> Assignment
Transcribe the stretch of entries below from the line with "[Google +] (171, 2191)" through the line with "LRP 2022: Call", exactly and with both ends included; leave out all other lines.

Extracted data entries
┌──
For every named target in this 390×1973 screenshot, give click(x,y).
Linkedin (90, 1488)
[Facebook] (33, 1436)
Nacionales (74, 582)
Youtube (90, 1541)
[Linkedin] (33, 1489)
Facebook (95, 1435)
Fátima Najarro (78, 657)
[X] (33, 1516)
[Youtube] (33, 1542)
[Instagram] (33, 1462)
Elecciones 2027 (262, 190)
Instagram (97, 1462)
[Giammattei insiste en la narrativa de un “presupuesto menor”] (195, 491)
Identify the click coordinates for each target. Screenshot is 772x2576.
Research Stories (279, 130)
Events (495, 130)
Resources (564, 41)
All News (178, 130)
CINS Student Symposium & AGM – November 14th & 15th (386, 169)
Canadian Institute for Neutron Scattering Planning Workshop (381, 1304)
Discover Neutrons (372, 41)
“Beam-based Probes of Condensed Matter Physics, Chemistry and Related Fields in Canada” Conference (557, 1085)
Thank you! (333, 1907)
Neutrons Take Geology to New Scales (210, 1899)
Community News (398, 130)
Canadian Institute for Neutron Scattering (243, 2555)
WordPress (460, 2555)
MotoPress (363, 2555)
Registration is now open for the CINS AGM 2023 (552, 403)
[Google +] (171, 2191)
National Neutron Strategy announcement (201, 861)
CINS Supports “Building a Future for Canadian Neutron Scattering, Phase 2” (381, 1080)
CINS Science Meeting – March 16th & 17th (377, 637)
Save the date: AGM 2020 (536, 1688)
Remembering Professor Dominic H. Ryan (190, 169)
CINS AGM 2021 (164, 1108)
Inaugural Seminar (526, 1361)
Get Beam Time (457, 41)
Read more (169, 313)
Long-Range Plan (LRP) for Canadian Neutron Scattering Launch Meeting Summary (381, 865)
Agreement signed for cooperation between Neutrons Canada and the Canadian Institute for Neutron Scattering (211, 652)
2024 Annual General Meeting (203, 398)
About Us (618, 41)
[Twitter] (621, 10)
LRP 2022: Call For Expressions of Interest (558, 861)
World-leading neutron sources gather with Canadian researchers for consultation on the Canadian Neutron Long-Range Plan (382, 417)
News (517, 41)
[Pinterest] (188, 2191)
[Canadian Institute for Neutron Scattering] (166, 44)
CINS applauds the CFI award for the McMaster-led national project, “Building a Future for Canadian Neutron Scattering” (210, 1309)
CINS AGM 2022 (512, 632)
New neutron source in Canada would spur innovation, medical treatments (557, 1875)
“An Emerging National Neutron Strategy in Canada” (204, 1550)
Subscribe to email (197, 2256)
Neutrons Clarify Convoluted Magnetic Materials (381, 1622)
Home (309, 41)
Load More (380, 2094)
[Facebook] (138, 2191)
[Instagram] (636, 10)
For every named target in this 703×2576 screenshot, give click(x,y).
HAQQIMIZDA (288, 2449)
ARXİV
└──
> Task response
[Google +] (171, 2191)
National Neutron Strategy announcement (201, 861)
CINS Supports “Building a Future for Canadian Neutron Scattering, Phase 2” (381, 1080)
CINS Science Meeting – March 16th & 17th (377, 637)
Save the date: AGM 2020 (536, 1688)
Remembering Professor Dominic H. Ryan (190, 169)
CINS AGM 2021 (164, 1108)
Inaugural Seminar (526, 1361)
Get Beam Time (457, 41)
Read more (169, 313)
Long-Range Plan (LRP) for Canadian Neutron Scattering Launch Meeting Summary (381, 865)
Agreement signed for cooperation between Neutrons Canada and the Canadian Institute for Neutron Scattering (211, 652)
2024 Annual General Meeting (203, 398)
About Us (618, 41)
[Twitter] (621, 10)
LRP 2022: Call For Expressions of Interest (558, 861)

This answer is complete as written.